L’auteur dépeint en effet une société très stratifiée qui, ayant quitté la Terre, mène sa petite vie plus ou moins tranquillement à bord d’une gigantesque structure annulaire entourant notre bonne vieille planète. De conquête d’autres mondes ou de rencontre avec d’éventuels aliens ? Il n’en est nullement question. Au contraire ! Conscient du besoin de l’être humain, aussi avide de voyage soit-il, de conserver un port d’attache, une origine d’autant plus recherchée qu’elle est éloignée du déraciné, Iwoaka souligne que l’anneau a été construit suffisamment près de sa métropole pour toujours l’avoir dans son angle de vue. La proximité et la distance du globe terrestre sont non seulement à l’origine du métier de laveur de vitres qu’exerce le héros, mais se révèlent également propices aux aspirations de certains protagonistes – ils se sentent attirés par la Terre et voudraient la rejoindre - comme à leurs interrogations (pourquoi doivent-ils en demeurer éloignés ?).
Les trois premiers tomes de la série tournent ainsi autour du quotidien de Mitsu, à la façon d’une tranche de vie, et sont rythmés par ses différentes rencontres – professionnelles ou amicales. Cependant, ils abordent aussi des thèmes forts, à commencer par les inégalités nées d’un système à deux vitesses et qui se traduisent par une occupation de l’espace inégale ou un sens biaisé des réalités chez les riches clients. Derrière ce cloisonnement entre nantis et pauvres, se dessinent les prémices d’une lutte sociale, concrétisée par le remplacement progressif des nettoyeurs par des robots ainsi que par la démolition des habitations vétustes du niveau inférieur. Par ailleurs, la (toute) puissance d’un gouvernement de type autocratique, qui ne cesse d’interdire et de surveiller, se dessine peu à peu. Enfin, quelques énigmes, formant autant de quêtes, affleurent. Il s’agit d’abord pour Mitsu de démêler les raisons de la mort de son père - était-ce vraiment un accident ? -, ensuite, pour Sotâ, un jeune ingénieur de basse extraction, d’enquêter sur la réalité des prétendues expéditions envoyées sur Terre par le pouvoir – s’y rendent-elles réellement et pourquoi les résultats restent-ils inconnus ? Ce dernier mystère, marqué par l’intervention de militaires, s’annonce comme une piste des plus intéressantes et sensibles pour la suite.

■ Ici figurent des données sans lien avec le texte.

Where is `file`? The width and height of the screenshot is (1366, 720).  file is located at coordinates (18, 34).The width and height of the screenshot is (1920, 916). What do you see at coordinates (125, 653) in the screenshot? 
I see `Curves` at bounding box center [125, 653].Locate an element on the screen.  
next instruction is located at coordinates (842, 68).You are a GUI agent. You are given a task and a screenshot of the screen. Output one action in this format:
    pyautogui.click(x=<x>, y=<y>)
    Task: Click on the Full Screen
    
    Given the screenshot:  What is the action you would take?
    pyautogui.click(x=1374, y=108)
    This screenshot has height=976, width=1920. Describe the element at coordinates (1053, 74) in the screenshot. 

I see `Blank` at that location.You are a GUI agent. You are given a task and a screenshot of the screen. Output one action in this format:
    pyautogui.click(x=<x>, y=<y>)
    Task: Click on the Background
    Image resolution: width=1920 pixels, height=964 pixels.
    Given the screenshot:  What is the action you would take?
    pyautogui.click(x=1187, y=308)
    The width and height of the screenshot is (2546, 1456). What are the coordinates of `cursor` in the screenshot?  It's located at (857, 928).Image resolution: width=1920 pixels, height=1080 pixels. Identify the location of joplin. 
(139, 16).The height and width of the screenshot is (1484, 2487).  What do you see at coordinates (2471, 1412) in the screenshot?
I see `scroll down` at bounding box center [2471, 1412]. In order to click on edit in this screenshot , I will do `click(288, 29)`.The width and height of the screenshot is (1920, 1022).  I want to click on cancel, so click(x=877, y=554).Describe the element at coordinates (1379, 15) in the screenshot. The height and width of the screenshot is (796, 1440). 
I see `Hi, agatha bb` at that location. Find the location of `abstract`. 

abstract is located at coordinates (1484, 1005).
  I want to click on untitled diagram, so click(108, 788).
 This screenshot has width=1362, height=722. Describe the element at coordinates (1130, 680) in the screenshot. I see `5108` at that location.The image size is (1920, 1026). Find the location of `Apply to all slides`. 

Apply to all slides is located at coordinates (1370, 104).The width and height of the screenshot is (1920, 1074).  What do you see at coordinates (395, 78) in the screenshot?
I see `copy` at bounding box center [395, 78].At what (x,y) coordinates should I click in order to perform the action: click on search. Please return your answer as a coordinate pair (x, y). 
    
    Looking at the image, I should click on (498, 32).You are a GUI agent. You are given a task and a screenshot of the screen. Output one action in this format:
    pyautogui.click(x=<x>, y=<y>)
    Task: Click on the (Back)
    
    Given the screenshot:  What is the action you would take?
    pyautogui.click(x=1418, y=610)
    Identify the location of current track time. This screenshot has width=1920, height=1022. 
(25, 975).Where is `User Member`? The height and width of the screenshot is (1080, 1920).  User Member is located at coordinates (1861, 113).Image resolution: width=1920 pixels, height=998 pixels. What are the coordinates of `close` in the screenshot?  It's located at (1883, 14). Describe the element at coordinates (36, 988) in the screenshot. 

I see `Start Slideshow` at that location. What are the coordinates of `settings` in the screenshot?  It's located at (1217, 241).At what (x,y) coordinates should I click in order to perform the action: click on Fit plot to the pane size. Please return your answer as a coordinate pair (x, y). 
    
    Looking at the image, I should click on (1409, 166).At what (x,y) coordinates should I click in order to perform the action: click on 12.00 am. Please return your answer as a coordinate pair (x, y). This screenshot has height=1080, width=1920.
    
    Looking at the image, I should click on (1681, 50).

À la singularité d’un scénario assez contemplatif répond le graphisme non moins particulier d’Hisae Iwaoka. Doté d’un trait fin, son dessin campe des personnages aux traits parfois caricaturaux, comme en témoigne l’allure générale du bien nommé monsieur Tanuki. Les têtes rondes aux yeux étrécis s’avèrent très expressives, tandis que leur dégaine peut paraître, par moments, un brin enfantine quel que soit l’âge des protagonistes. Un grand soin est, en outre, apporté aux décors qui donnent une bonne idée du milieu dans lequel se déroule le récit et prolonge, en images, la disparité flagrante entre la strate du bas, sombre, et celle du haut, éclairée par la lumière stellaire grâce au lavage des carreaux. Le découpage équilibré ainsi que l’utilisation de plans cinématographiques réussis confèrent un dynamisme certain à un ensemble pourtant empreint d’une certaine nostalgie.
Calme et poétique, Cité Saturne s'éloigne résolument des productions habituelles et plus encore de celles du genre auquel la série se rattache. Pour autant, ce manga dépayse, captive et interpelle à tous ses niveaux de lecture. Alors, si de prime abord, il pourrait sembler moins attrayant qu'un bon vieux space opéra, ce serait dommage de passer à côté d'un tel titre.